> Exercise inputs
-.-.-
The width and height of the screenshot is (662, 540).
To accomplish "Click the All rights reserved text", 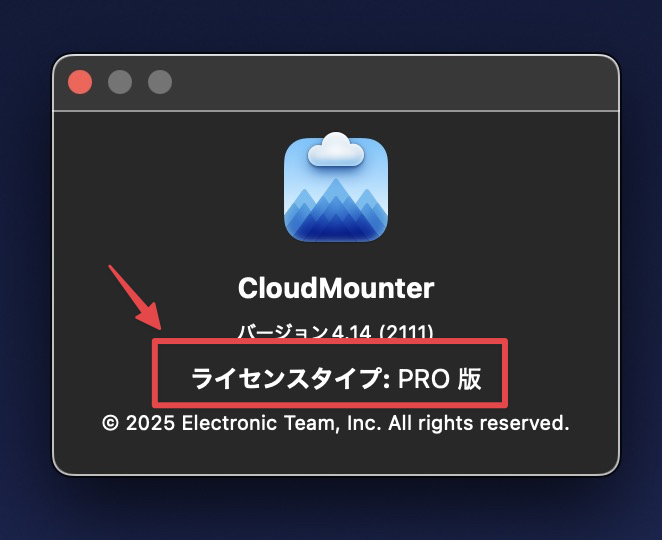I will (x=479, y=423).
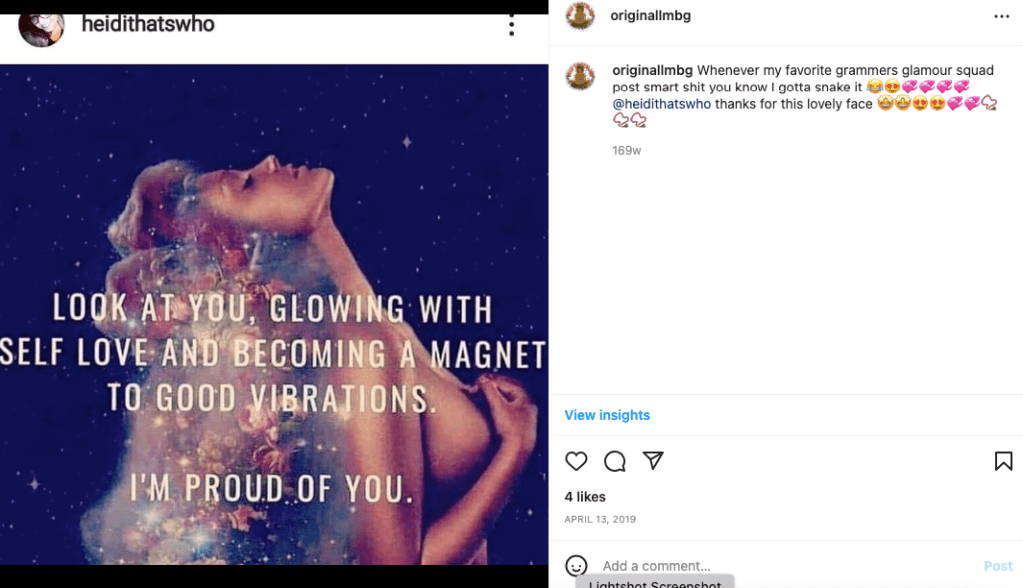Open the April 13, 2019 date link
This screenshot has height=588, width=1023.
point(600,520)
-.-.-
> Written instruction
Locate every line in the records that contains the string "width", and copy each of those lines in full.

> Exercise output
The width and height of the screenshot is (662, 540).
This screenshot has height=588, width=1023.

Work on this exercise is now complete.